Support could also be considered a foundation of the brand. It’s not just about having famous friends like Harris, Isiah, Sanders and A$AP Ferg, who all showed support at the film preview. Friends and collaborators of the brand show up for Telfar, including Oyinda, Stingily and chef Danny Bowien, who appeared in the brand’s jewelry campaign videos that were reminiscent of Dockers ads from the past. “That was the basic reference,” Radboy said. “We told the [director of photography] to keep it tight, and people kept asking when the shoot was gonna start. We just wanted to actually show some life.”
The collection includes the brand’s logo in gold and silver hoop and stud earrings and a logo pendant, retailing between $160 and $240, and is available exclusive on the web site.

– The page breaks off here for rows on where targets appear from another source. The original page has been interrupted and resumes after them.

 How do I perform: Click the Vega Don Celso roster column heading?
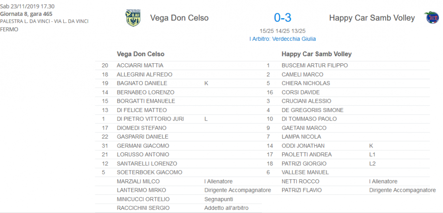point(140,54)
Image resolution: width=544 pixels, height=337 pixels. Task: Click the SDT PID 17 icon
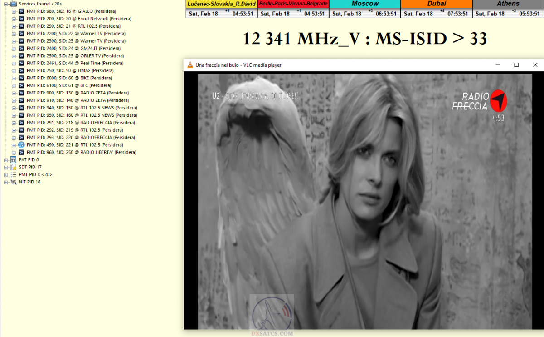pos(13,167)
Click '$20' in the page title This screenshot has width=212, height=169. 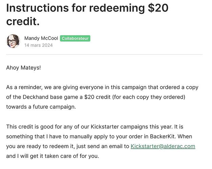coord(158,8)
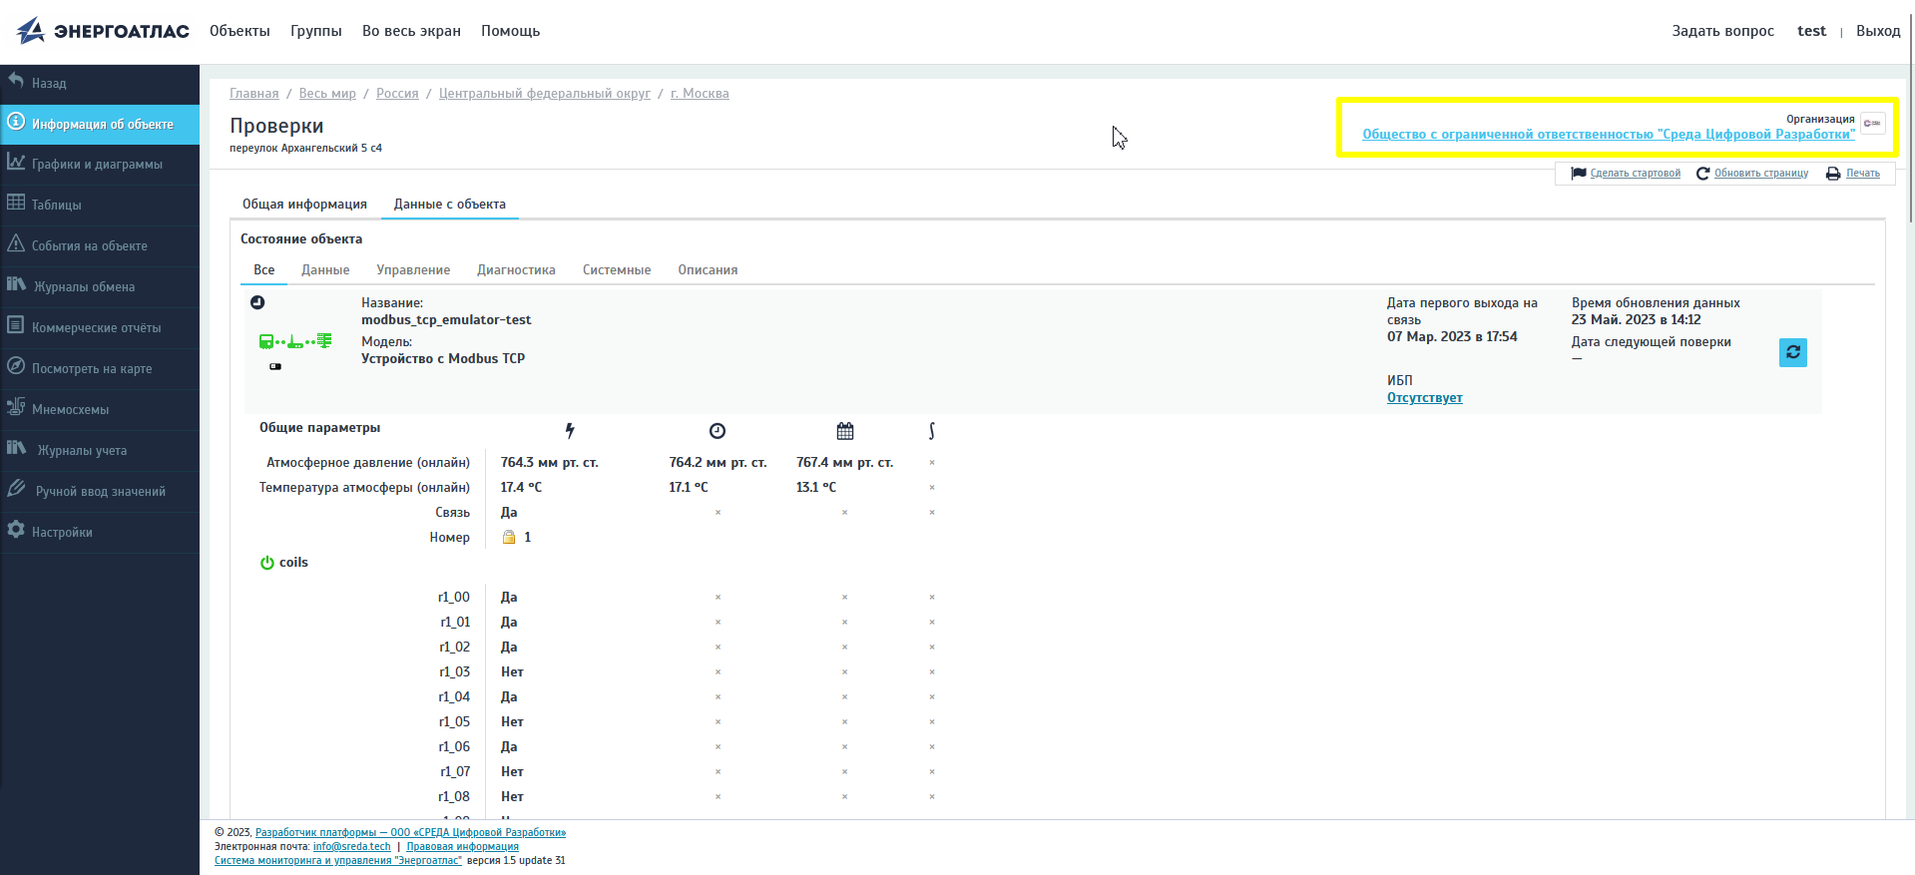The width and height of the screenshot is (1915, 875).
Task: Click the lock icon next to Номер
Action: [509, 538]
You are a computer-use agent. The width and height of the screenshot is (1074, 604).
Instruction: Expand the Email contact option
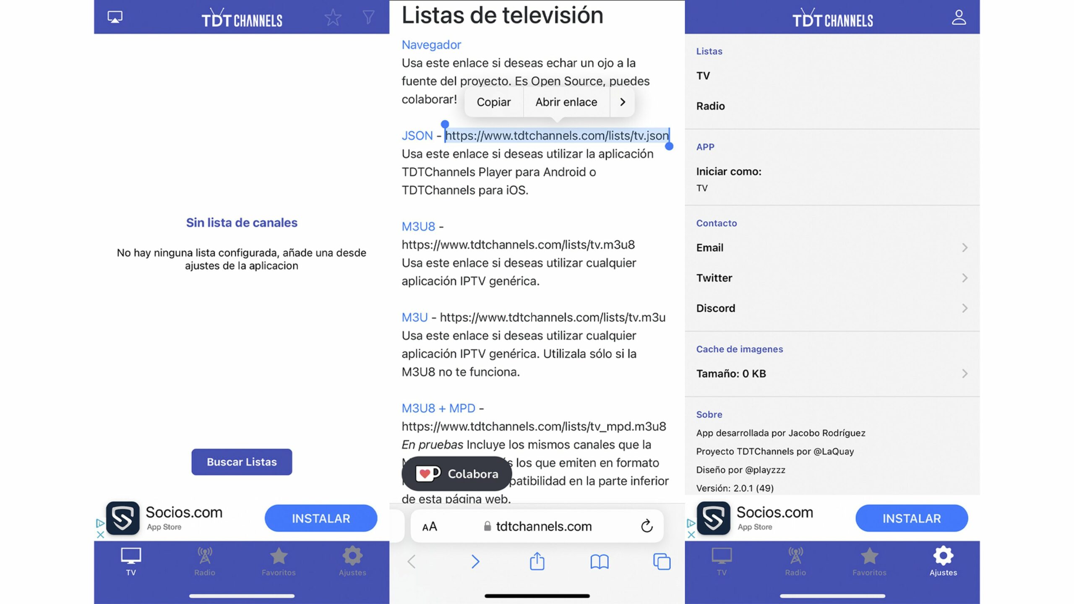coord(832,247)
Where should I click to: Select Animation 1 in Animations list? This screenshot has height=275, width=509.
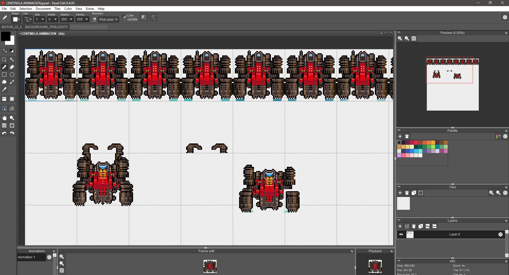click(27, 257)
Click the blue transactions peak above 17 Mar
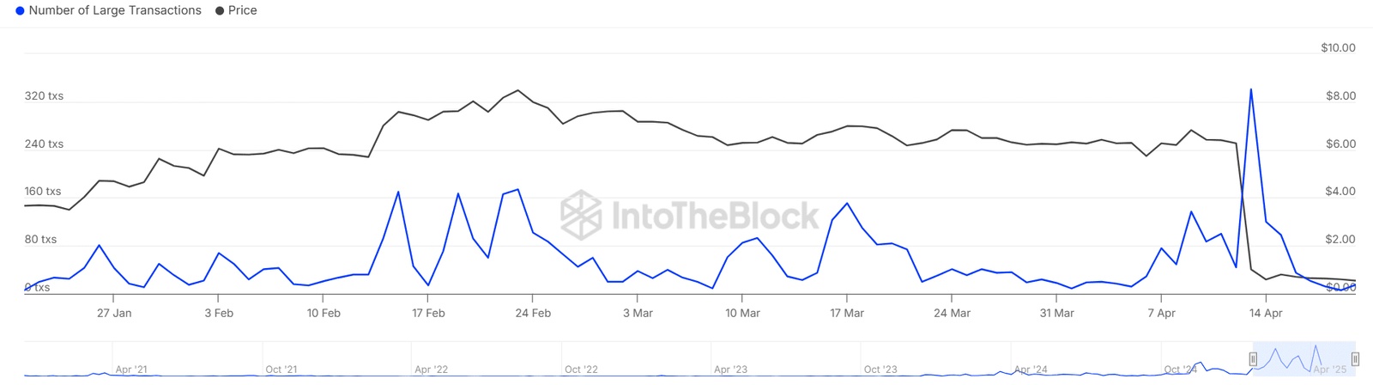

“We have a whole system going,” Clemens said. “It’s small, but it’s doing really well. We want that to be our next thing you’re able to get and it’s affordable.” This was all built from trust and support despite, as Clemens said previously, “working outside the system for 15-plus years” and creating an indescribable universe.
Clemens has been described as a unisex designer, his story used as an example for progress in diversity and inclusion — “I always say included in what? I don’t want to be included to be included, invited yes but included, no thanks,” he said— but his rejection of labels and identity is, in a way, inclusionary. His collections include high-waisted bottoms with extra wide bootcut leg openings, loose fitting shirts, one-shoulder tank tops and tops with wide neck lines. Silhouettes disrupt what people expect of a traditional men’s or women’s piece. Three models of different genders wore the same jeans with large cut-outs under the pockets, and the same paneled denim jacket with wide neck line for the spring 2019 show.
Many silhouettes carry over for spring 2020 but in mixed-media jeans sewn with red nylon and cargo pants, and sideless trousers paired with T-shirts and collared shirts crafted from vintage pieces. Broad shouldered shirts and tops and flared jeans are juxtaposed with body-hugging pieces, and they’re all worn by every body, showing it’s meant for everybody. “We’re just doing the things that we’re doing and doing the stuff with people we like,” Radboy said.
Where is the trust and support leading the brand? “Wholesale is growing rapidly, but not the biggest part of our business,” Radboy said. “We make money in different types of ways like direct-to-consumer and the projects that we do.
“Things are growing naturally and have customers discover us in a natural way and not a pop star demanding them to buy something. That’s the power of how the bag has been, you use it because it’s useful,” Clemens said.
“Things have been good, but I’m waiting for us to do a show and see sales right after the show. One thing we want to see in our Paris shift and what that’s going to mean for our future,” he said.
Clemens also has plans to keep his runway show on the road. Consider the Paris showing as the first stop of a world tour. With moving manufacturing to Italy, he said the fall 2020 show will also be held in Italy, but he did not confirm a city. “We’re Telfar Global and taking the collection on a tour,” he said. “Nothing belongs to one person; every city is getting a piece of the tour.
“The road wasn’t easy. It was either you sink or you swim. I think that’s exciting, if you know it’s gonna work out, I think that’s why people respect the brand. Just stick to what you know and stick to what you trust.”